Using retweets to assess content virality
Recently I’ve been running an experiment:
- Tweet an insight, idea, or quote
- See how many people retweet it
- If it catches, then write a blog post elaborating on the topic
My recent Growth Hacker post was the result of one such tweet, which you can see above in my Crowdbooster dashboard. I wrote it on a whim, but after the retweets, I developed it into a longer and more comprehensive blog post. (Note that sometimes a tweet is not suitable to developed into a blog post, but most of the time this technique works)
Why this works
This works because the headline is key. It spreads the content behind it.
This is especially true on Twitter, but it’s also true for news sites that will pick up and syndicate your content. If that headline is viral and the content behind it is high quality, there’s a multiplier effect – sometimes a difference of 100X or more. Naturally, you want to optimize the flow of how people interact with your content, starting with what they see first: The title.

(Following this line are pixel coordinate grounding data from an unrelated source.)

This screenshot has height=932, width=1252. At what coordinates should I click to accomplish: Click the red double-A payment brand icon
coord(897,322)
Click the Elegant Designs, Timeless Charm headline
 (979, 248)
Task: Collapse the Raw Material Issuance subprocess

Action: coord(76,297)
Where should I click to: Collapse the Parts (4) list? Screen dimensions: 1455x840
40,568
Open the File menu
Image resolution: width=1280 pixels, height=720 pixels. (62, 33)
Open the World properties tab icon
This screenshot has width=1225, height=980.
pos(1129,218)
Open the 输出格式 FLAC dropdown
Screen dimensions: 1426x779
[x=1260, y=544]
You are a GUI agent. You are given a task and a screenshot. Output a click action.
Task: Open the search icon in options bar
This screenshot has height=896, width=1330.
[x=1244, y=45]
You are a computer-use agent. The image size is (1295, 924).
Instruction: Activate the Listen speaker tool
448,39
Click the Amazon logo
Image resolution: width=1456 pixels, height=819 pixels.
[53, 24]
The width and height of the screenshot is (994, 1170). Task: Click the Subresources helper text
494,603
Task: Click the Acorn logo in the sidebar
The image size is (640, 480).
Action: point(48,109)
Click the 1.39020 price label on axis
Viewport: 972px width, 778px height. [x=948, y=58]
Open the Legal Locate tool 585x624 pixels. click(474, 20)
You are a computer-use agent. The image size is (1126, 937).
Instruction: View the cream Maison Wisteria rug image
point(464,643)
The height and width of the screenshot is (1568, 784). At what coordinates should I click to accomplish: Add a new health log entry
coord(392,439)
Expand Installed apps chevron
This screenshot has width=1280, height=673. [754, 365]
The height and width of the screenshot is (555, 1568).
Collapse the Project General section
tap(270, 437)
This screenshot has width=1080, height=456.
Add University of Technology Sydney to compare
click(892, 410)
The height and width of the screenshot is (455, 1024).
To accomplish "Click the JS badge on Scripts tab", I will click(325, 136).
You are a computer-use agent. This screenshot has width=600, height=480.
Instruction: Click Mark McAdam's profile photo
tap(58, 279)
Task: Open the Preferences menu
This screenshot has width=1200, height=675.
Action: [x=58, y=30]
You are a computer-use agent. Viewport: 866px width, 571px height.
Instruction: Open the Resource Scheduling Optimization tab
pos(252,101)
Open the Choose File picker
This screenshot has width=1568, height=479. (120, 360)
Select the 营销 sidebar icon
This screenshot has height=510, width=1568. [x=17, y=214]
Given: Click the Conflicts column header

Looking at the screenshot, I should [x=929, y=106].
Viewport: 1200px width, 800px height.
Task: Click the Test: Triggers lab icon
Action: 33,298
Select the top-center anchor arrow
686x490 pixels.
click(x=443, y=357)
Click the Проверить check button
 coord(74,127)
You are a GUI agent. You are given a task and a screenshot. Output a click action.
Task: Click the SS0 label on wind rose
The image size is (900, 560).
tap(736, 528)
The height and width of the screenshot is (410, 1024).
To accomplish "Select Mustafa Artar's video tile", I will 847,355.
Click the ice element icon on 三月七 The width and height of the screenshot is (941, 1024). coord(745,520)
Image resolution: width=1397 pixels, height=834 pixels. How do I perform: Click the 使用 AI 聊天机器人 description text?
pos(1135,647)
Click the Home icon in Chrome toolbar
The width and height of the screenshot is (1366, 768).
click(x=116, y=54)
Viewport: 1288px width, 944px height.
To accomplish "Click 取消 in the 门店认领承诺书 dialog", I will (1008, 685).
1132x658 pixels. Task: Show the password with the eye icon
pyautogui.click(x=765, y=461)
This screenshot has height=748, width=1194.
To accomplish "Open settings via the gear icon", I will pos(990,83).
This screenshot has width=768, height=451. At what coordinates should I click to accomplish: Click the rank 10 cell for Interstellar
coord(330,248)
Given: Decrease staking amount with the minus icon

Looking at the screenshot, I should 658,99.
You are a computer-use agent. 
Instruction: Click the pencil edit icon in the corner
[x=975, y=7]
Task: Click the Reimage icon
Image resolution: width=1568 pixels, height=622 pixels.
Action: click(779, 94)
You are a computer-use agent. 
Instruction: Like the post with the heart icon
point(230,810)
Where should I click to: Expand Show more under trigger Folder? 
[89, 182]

After all, what’s a better test for whether the following will be viral:
New blog post: Growth Hacker is the new VP Marketing [link]
than the tweet:
Growth Hacker is the new VP marketing
It’s a natural test.
I’ll also argue that if you can express the core of your idea in a short, pithy tweet, then that’s a good test for whether the underlying blog post will be interesting as well. Great tweets are often provocative insights or mesmerizing quotes, and there’s a lot to say by examining the issues more deeply. Contrast this to writing a long, unfocused, laundry-list essay examining a topic from all angles, taking no interesting positions or risks along the way – now that’s a recipe for boredom.
Combining virality with a high-quality product, of course, is the key to a lot of things – not just blogging :)
Don’t waste your time writing what people don’t want to read
Testing your ideas like this allows you to invest more time and effort into the content – a clear win.
Personally, I love writing long-form content that dives deep into an area, and also enjoy reading it as well. Unfortunately, writing a blog post often takes a long time – an hour or more. Use this technique to make it safer to spend more time, think more deeply, and research more broadly on you write. In my experience, writing a high-quality, highly retweetable blog post once per month is better than writing a daily stream of short, low-quality posts that no one will read. Plus, it takes less time.
As a smart guy once said: “Do less, but better.”